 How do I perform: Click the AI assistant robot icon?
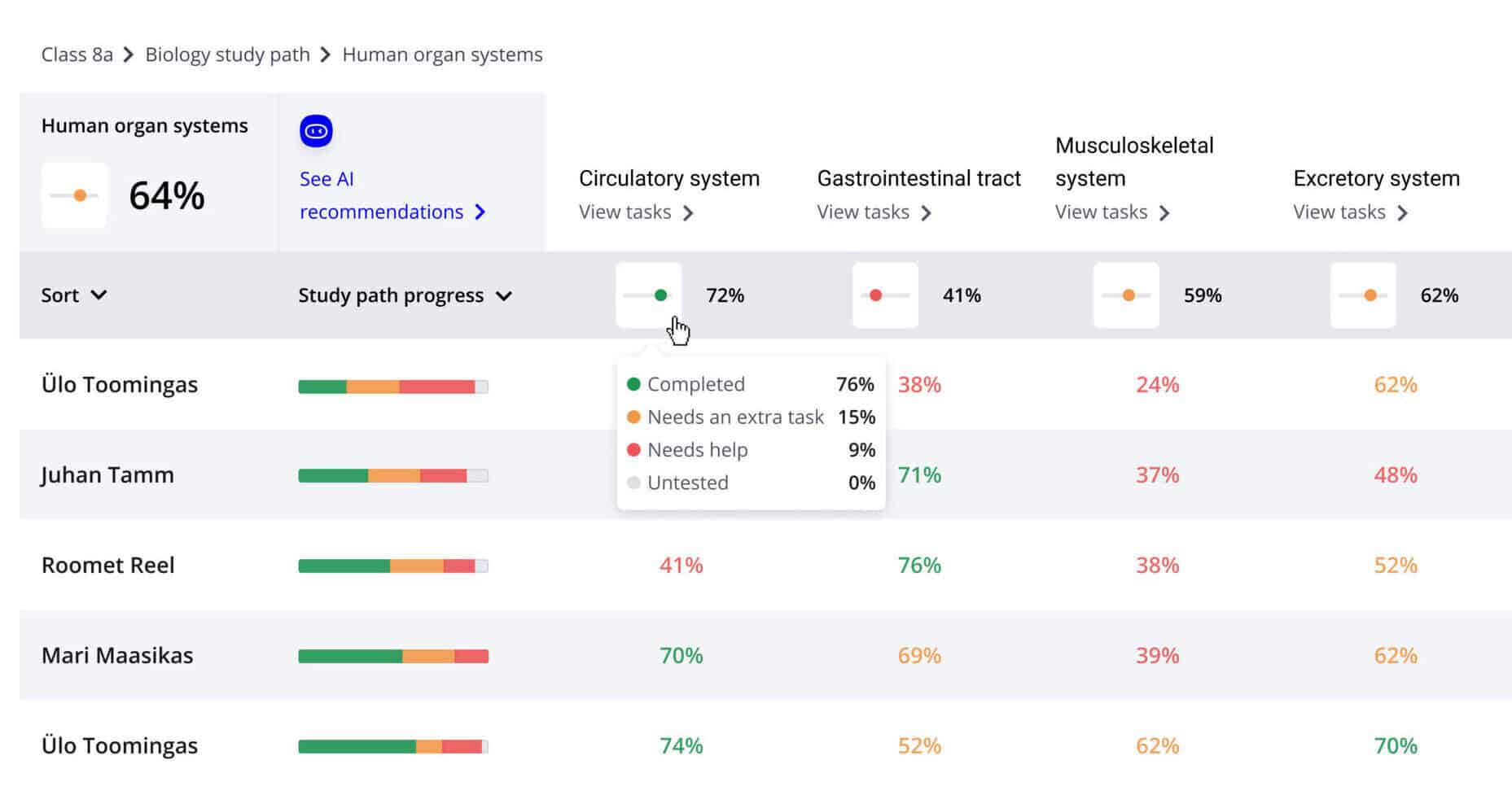point(315,130)
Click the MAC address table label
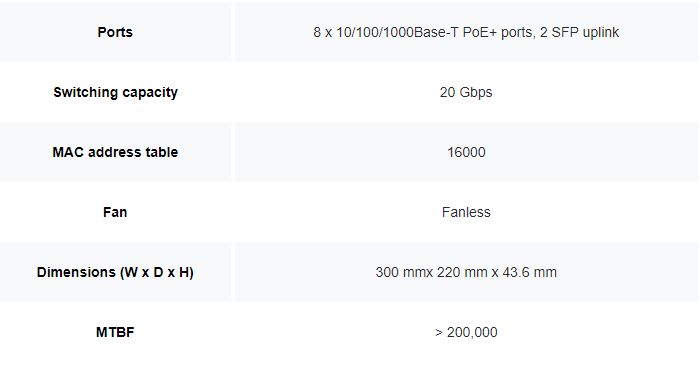This screenshot has height=365, width=700. pyautogui.click(x=115, y=152)
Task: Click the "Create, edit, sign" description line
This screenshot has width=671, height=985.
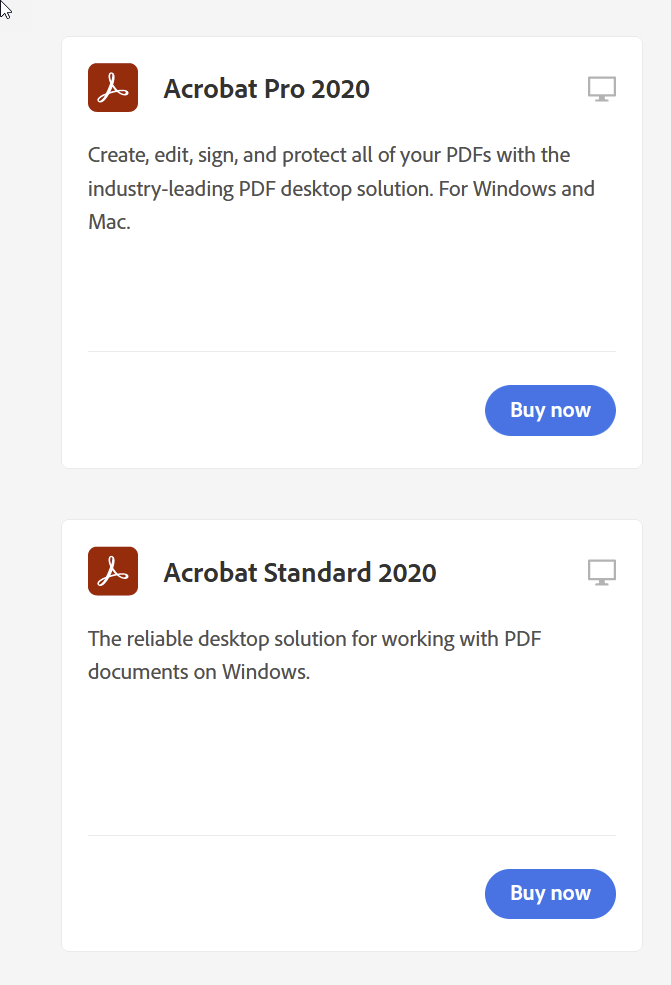Action: point(329,155)
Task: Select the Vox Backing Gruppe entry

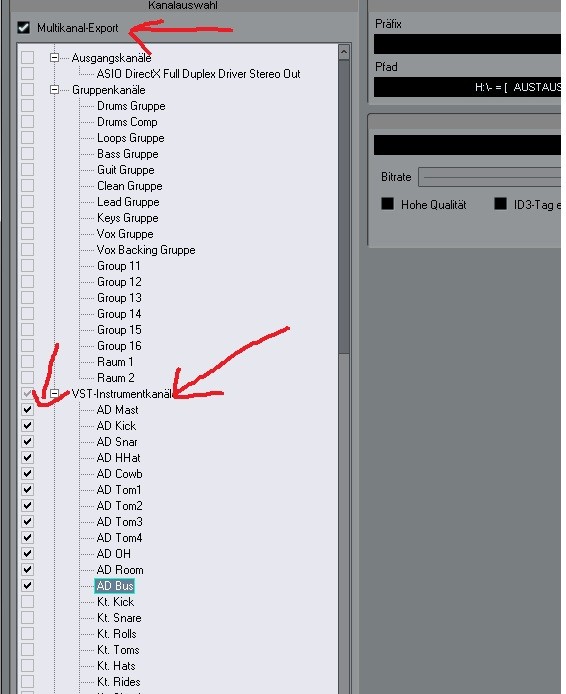Action: point(146,250)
++++++++++
* [WORK REQUEST]
Without including any pictures, reproduce the listing exactly.

* [REPLY TO THE EXERCISE]
 How do I perform: Click the AI assistant robot icon?
point(315,130)
Click the MAC address table label
This screenshot has height=365, width=700. pyautogui.click(x=115, y=152)
Task: Click the "Create, edit, sign" description line
This screenshot has width=671, height=985.
Action: point(329,155)
Task: Select the Vox Backing Gruppe entry

Action: point(146,250)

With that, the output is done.